Ink, paint, and watercolor form the base for many of Scarville’s interventions and assemblages, but the list of her techniques and materials is surprisingly long for such a self-contained project. She has used collage to add printed imagery, photographs, and book plates to the works. She has added written, typed, and printed words as well as letter forms. And she has affixed tiny sparkles, glitter, beads, bells, mirrors, rings, twists of thread, stitching, gold leaf, puzzle pieces, googly eyes, and even a wishbone to the surfaces of the prints. For such small artworks, these composites are packed tightly with alternate aesthetic strategies, in some cases literally overflowing with aggregations.
Conceptually, Scarville’s father’s journey to America, and his new immigrant life to be led there, manifests itself as a long list of alternate personas – a boy, a man, a woman, a king, a saint, a superhero, an ancestor, and even an animal or two.

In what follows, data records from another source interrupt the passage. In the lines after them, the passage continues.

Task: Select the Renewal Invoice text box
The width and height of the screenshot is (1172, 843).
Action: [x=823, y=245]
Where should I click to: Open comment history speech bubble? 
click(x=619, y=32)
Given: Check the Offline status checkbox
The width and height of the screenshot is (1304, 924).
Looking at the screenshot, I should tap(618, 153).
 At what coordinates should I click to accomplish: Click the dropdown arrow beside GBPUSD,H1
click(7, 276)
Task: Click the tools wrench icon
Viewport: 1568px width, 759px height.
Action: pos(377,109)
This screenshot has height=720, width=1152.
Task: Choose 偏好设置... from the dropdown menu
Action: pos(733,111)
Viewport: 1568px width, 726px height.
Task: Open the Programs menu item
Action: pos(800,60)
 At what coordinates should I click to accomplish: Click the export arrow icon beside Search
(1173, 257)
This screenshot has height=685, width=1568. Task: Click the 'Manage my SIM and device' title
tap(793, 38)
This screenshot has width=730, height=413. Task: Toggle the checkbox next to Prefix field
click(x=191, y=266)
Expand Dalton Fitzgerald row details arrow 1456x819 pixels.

Scarville actively wrestles with the complexity of his history, mixing images of African masks with American flags, whiteface, and moments from black history in the United States, forming an uneasy hybrid of assimilation. In some cases, his face becomes covered by an aggregation of symbols and images, while in others he is lost beneath a drapery of dots, stars, and other patterns. Often, Scarville keys in on his eyes, her overpainting or decoration riffing on ideas of vision, looking, and seeing, his eyes isolated and amplified into a penetrating stare. Still other works play with his mouth (and ideas of speech and language), or hairstyles, or variations of clothing, pushing and pulling her father in different directions. And while many of the resulting works have a celebratory or even an irreverent air, more than a few have a deeper undercurrent of melancholy and loss, mixing the father’s potential lives, aspirations, and narratives with the daughter’s sense of grasping at his identity.
In Scarville’s hands, her father’s passport photograph becomes an unexpected site for dialogue and interrogation, where she can attempt to reveal some of the hidden rhythms of his transformed life as a new American. In this way, an archival photo becomes something more like an icon or a talisman, infused with the energy of remembrance. In trying to think about these works from the other side, from the father’s perspective, Scarville’s project feels like the warm embrace of an homage, a message from the present that he is not forgotten and that the complexities and resonances of his life are still being considered. The daughter is still reveling in the potential of her father, even though many if not most of her artistic fantasies may be just that.
Collector’s POV: The entire collection of “Passports” is being sold as a single work (with any images previously sold in the process of being recovered so the set is complete), with the price available on request. Scarville’s work has not yet consistently found its way to the secondary markets, so gallery retail likely remains the best option for those collectors interested in following up.